You might wonder, “I thought order matters in JavaScript. Why is it that I can call a function before I’ve declared it?”
The answer lies in how the JavaScript engine executes our code. JavaScript is an interpreted language, meaning that the engine first needs to “read” our code to interpret or understand what our code is “saying”. In other words, the engine does an initial pass through our code to “parse” it in preparation for the second pass when it “executes” our instructions. A detailed explanation can be found in the MDN articles on Lexical grammar and the JavaScript execution model.

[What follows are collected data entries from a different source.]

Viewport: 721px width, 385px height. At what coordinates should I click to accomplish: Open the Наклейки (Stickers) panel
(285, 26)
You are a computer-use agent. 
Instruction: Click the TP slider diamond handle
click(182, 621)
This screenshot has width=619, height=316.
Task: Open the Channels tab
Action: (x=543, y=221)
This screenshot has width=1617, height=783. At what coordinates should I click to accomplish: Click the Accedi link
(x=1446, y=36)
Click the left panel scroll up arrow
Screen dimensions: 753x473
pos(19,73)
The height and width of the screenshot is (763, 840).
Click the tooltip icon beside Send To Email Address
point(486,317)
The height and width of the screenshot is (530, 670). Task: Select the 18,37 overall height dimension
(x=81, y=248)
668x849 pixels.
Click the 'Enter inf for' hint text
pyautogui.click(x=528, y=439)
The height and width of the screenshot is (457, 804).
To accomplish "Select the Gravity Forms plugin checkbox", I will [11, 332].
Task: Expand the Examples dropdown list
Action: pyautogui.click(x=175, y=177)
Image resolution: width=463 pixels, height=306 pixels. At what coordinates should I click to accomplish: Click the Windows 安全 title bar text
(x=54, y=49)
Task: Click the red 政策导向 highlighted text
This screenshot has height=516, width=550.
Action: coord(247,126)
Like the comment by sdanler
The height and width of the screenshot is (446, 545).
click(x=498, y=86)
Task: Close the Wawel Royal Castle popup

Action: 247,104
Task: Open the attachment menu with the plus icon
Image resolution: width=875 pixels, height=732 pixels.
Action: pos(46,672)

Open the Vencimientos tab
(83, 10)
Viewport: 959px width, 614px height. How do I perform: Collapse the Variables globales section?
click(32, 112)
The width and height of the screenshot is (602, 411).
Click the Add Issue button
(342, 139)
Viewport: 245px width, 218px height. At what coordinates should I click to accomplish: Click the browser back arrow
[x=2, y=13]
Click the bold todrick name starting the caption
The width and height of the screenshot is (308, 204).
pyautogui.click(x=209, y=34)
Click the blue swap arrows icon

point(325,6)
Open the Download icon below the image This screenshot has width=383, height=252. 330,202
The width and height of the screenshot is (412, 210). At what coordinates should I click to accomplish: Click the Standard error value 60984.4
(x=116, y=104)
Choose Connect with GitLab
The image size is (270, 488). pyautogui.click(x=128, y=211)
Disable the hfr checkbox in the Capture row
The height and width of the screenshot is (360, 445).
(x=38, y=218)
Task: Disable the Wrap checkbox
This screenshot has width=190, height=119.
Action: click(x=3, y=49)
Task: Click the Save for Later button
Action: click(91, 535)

During the parsing phase, any function declarations that the engine discovers have their names “hoisted” or added to the beginning of the execution model. This “declaration hoisting” is what makes the function appear available for calling even though the declaration appears after the function call.
Function declarations offer a certain kind of flexibility and clarity to our code in that we can choose to put all our function declarations at the end of our script. This allows the executable portion of our code to be at the top, making it easier for us as developers to focus on a “high-level” view of what our code does. If we want to see the details of our function implementations, we can scroll down the page. In the early days of JavaScript, organizing our code in this fashion made it easier for developers reading our code to get the big picture of what the code does without getting bogged down in the nitty-gritty details.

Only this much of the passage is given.